Taxes

The White House Won’t Be Releasing a Tax Plan

Written by SK Ashby

For months we've been told that the one-page tax reform outline released by the White House earlier this year was just a preview of a more serious or robust plan that would be released later but, as you may have expected, there is no plan.

Bloomberg first reported last night that congressional leaders are not expecting to see a plan from the White House and will create their own.

Trump is not expected to set forth his own plan or many specifics, the official said. Instead, Trump will advocate broad themes of middle-class tax cuts, simplifying the tax code and making businesses more competitive in a way that encourages job creation, the official said.

Republican congressional leaders weren’t expecting to release a joint tax plan with the White House, according to two people familiar with the matter. Instead, they’ll rely on House and Senate tax-writing committees to solve the big questions that remain unanswered, the people said.

My immediate reaction upon reading this late last night was that not releasing a plan will make it easier for Trump to blame congressional Republicans when they release (and fail to pass) a plan that is nothing like he promised.

And that brings me to my second point: if Trump is going to sell a plan that includes middle-class tax cuts and a simpler code, that means he'll be selling a plan that doesn't exist.
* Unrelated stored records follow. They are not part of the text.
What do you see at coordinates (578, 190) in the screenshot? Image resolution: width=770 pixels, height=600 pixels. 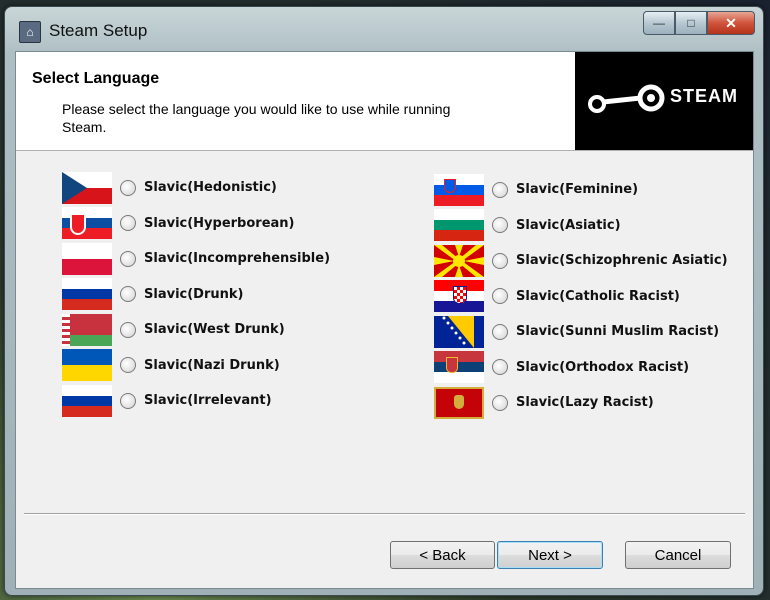 I see `language-label: Slavic(Feminine)` at bounding box center [578, 190].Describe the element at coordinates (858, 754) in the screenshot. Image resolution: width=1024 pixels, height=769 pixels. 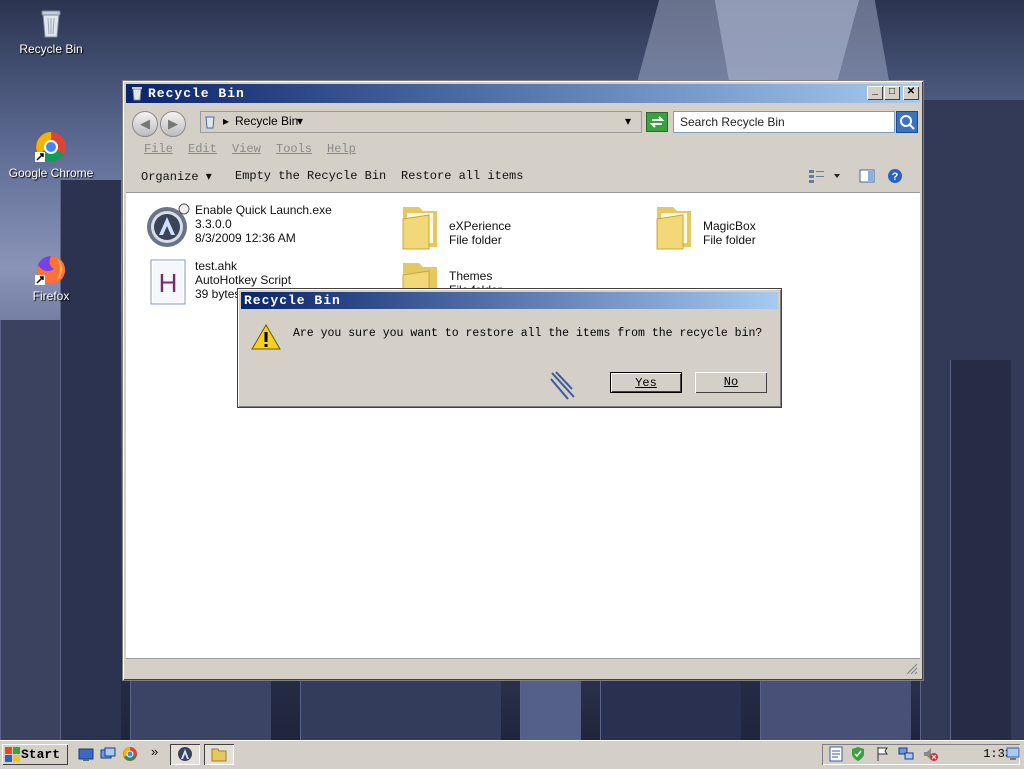
I see `security-shield-icon` at that location.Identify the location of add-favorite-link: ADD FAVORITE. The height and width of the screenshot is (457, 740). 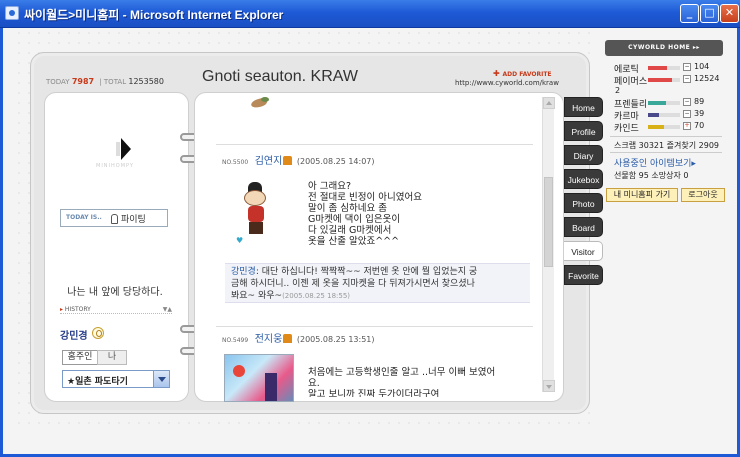
(522, 74).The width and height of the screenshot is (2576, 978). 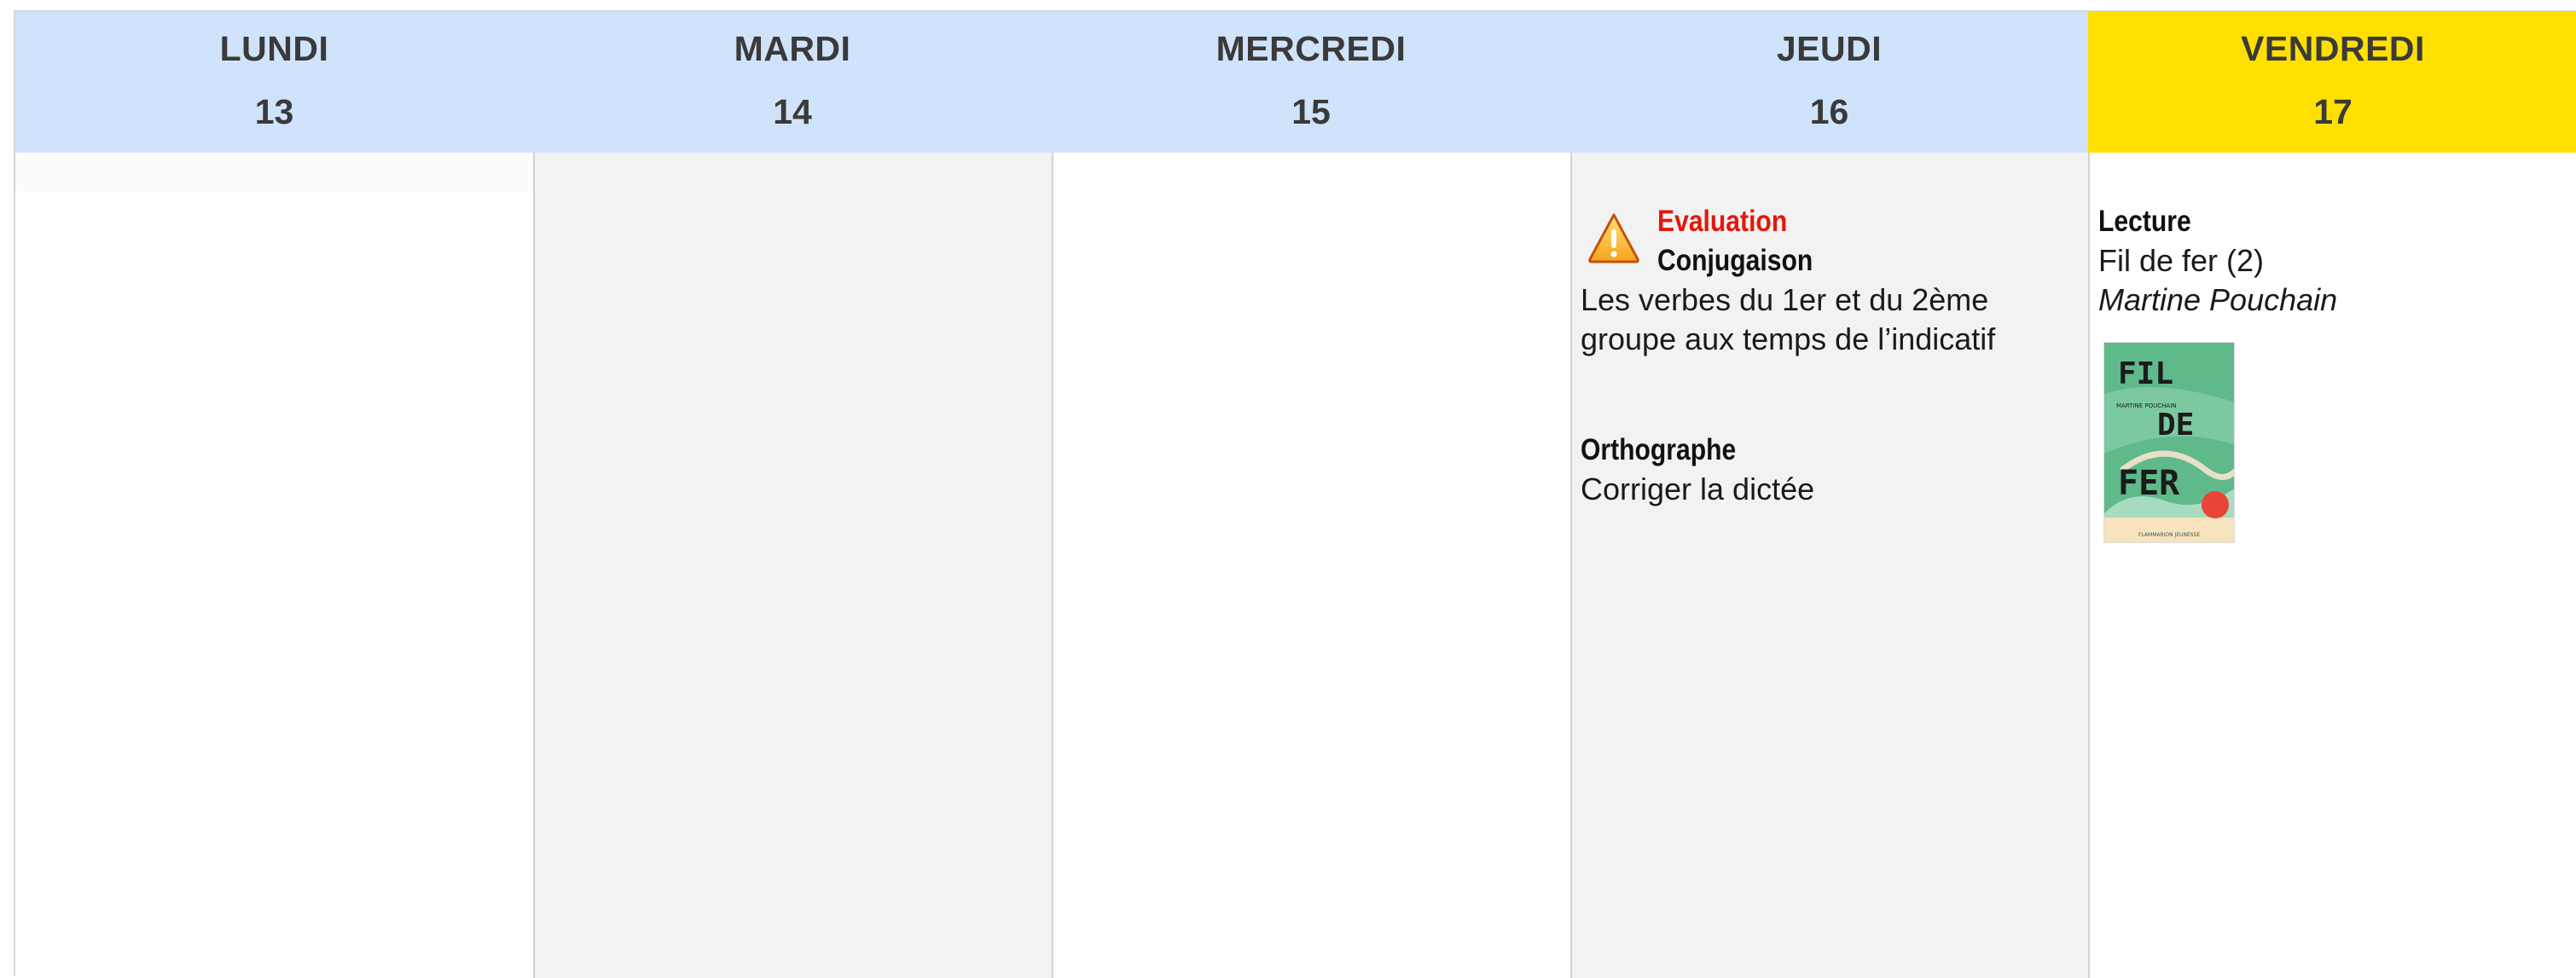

Everything we know about the GOP's internal deliberations and desires tells us simplifying the tax code is not even being discussed and significant middle-class tax cuts aren't either. Actually, the latest word is that congressional Republicans want to pay for tax cuts for the rich by eliminating deductions for state taxes, mortgages, and 401Ks. That would decimate the middle-class.

If they can't pull that off, their backup plan is to simply pass deficit-financed tax cuts using budgetary gimmicks.

I'm still betting on the latter because there are many blue state House Republicans who aren't going to vote to dramatically raise taxes on the majority of their own constituents.

Some Republicans have floated the idea of passing "tax reform" next month, but it appears that timeline has slipped to "by the end of the year." I expect it will slip to next year if, as I expect, the federal government will be funded through December with another continuing resolution. If that happens, we'll be having the government shutdown discussion again sooner rather than later.